More than one in three British adults are suffering from two or more chronic health conditions in middle age, such as recurrent back problems, mental ill-health, high blood pressure, diabetes, and high-risk drinking, according to UCL researchers.
The new study, published today in the BMC Public Health journal shows that among Generation X – adults born in 1970 – those who grew up in poorer families are at much greater risk of having multiple long-term health problems in their late 40s. The research also reveals an association between physical and mental health conditions in childhood and adolescence, and chronic health problems in middle age.
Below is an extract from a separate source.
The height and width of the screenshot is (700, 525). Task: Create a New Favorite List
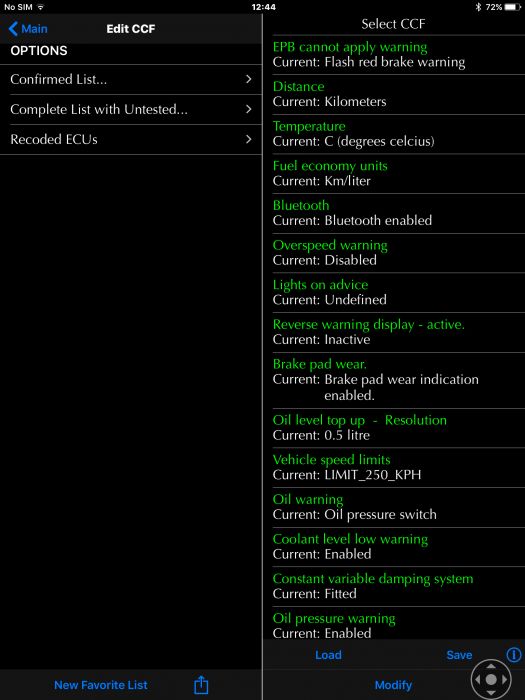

Lead author, Dr Dawid Gondek (UCL Department of Epidemiology and Public Health) said: “This study provides concerning new evidence about the state of the nation’s health in midlife. It shows that a substantial proportion of the population are already suffering from multiple long-term physical and mental health problems in their late 40s, and also points to stark health inequalities which appear to begin early in childhood.”
The researchers analysed data collected from a nationally representative group of around 8,000 British adults who have participated in the 1970 British Cohort Study (BCS70) since they were born, more than 50 years ago. At age 46-48, in 2016-18, they took part in a biomedical survey, where nurses measured their blood pressure and took a blood sample to check for diabetes. Participants were asked to report whether they had various chronic physical health conditions, such as recurrent back problems, asthma, heart problems, and arthritis. Mental health and high-risk drinking were also assessed, using separate questionnaires.
At age 46-48, 34% of adults had multiple chronic health problems, with more than a quarter (26%) engaged in high-risk drinking, more than one in five (21%) reporting recurrent back issues, and just under a fifth (19%) experiencing mental health problems. One in six (16%) had high blood pressure, more than one in 10 (12%) were suffering from asthma or bronchitis, one in 13 (8%) had arthritis and one in 20 (5%) had diabetes in midlife.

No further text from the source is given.